By Wendy Sarubbi | July 1, 2013 11:28 am

Lake Nona’s Medical City played host to dozens of journalists from around the world June 23-27, serving as a model for innovative high-tech communities. The Sanford-Burnham Medical Research Institute was one of many sites across the country that was “plugged in” to the annual Cisco Live Conference held at Orlando’s Orange County Convention Center.

Cisco North America’s Senior Managing Director, Tony Evans, explained why Lake Nona has quickly become a global example for what technology can do. “This is a really exciting place to be and it’s stimulating a lot of thought.” Evans said. “This is probably one of the first fully-connected communities here in North America where you look at live, work and play.”

medicalcity_094Lake Nona has been developed with the “live, work, play” mantra in mind. With facilities like the Orlando VA Medical Center, Nemours Children’s Hospital and the UCF College of Medicine, the area is expected to create  30,000 jobs and $7.6 billion in economic impact by the year 2017. It’s a model that has caught attention from across the world, and the international press members from Europe, South America and Asia attended Tuesday’s conference to report back on what they’ve seen in Medical City. “They’re here to learn how to do what we’re doing here in Lake Nona.” Evans said. “They’d like to take that information to their respective countries, and model what they see here.”

Dr. Deborah German, vice president for medical affairs and dean of the College of Medicine, spoke to attendees about how the College uses innovative technology in preparing students to be healthcare leaders in the 21st century.  “When you get the chance to build a College of Medicine and a brand new Medical City from scratch, you owe it to society to build it the best it can be,” she said.

Dean virtualShe talked about how the college has become a model for using technology in medical education, including a library that is  99 percent digital, allowing students to have information anywhere, anytime, on any device. “When most people enter our library, their first reaction is: Where are all the books?” she added. “Digital text books can be constantly updated, and they are—quite regularly.” Digital textbooks eliminate the problem of using out-of date information, and allow students using medical school-issued iPads to bring their learning tools wherever they go.

The College of Medicine’s innovation also translates into the way students hone their clinical and patient care skills. Dr. German showed two videos highlighting that instruction, including a patient simulation that requires students to pick up on the symptoms of cranial nerve palsy through an interactive conversation and examination of a virtual patient. “You take a disease that’s rare, and most doctors will never see it in their career, but if they miss it, there’s an important consequence for a patient.”  She said. “You want to make sure all doctors can take care of that kind of patient.”

The cranial nerve palsy causes the virtual patient to have double vision and one eye that appears to veer off to the side.
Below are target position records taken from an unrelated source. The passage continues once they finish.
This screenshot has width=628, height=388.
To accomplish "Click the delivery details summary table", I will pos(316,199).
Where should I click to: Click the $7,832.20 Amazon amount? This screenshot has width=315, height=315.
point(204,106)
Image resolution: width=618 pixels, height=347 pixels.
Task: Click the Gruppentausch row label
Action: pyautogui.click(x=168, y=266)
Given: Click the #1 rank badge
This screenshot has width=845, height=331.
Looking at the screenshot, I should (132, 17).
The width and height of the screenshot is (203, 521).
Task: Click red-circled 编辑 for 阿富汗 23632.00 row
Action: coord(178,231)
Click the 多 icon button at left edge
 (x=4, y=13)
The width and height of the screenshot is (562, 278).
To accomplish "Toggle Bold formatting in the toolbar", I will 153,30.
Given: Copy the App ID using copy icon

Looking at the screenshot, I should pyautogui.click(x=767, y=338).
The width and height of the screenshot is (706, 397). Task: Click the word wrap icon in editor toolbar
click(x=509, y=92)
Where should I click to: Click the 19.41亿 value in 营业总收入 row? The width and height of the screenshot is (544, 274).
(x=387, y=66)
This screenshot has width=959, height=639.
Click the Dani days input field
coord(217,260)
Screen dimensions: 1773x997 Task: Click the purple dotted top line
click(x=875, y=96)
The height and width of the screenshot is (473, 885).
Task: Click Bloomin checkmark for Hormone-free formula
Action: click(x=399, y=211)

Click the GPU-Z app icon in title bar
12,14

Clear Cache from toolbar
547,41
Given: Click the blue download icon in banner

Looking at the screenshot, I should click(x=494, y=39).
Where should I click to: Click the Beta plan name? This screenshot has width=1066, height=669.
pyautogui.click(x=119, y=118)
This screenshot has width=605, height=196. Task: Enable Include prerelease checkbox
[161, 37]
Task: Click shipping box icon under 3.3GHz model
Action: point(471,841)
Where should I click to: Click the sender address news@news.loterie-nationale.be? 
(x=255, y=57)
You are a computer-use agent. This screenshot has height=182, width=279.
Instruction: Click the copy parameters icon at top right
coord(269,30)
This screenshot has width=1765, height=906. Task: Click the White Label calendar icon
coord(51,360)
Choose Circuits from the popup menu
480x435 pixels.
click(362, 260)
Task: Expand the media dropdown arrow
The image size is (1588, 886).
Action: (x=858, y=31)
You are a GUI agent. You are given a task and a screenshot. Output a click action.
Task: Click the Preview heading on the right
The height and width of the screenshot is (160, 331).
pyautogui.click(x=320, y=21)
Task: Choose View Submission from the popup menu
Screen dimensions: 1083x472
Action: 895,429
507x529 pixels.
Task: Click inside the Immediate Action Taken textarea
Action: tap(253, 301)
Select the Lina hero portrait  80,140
Prompt diagnosis of this condition is critical because it can point to metabolic issues like diabetes, or worse, cancer and brain hemorrhages. Students are able to ask the patient questions, use tools to examine his eye, and even give the patient an eye test for vision.

Another vital part of clinical training involves the use of high-tech avatars or mannequins that can respond to hundreds of prescription drugs and display symptoms like seizures and sweating. In the second video Dr. German presented, students had to determine what caused a healthy, 40-year-old man to start seizing after a gallbladder operation. “We can create an actual hospital scenario where the students can learn in a safe environment.” Dr. German said.

She emphasized that UCF College of Medicine students also learn how to practice medicine without the use of high-tech instruments. “Our students go to places like The Dominican Republic and Haiti so they develop an appreciation of what you have to do when all you have is your head, your hands, some water and a stethoscope.”

Presenters from Sanford-Burnham, the Lake Nona Institute and the Tavistock Group also spoke about the impact of Medical City. The conference was simulcast with other Cisco representatives in Chicago, and both sides communicated in real time.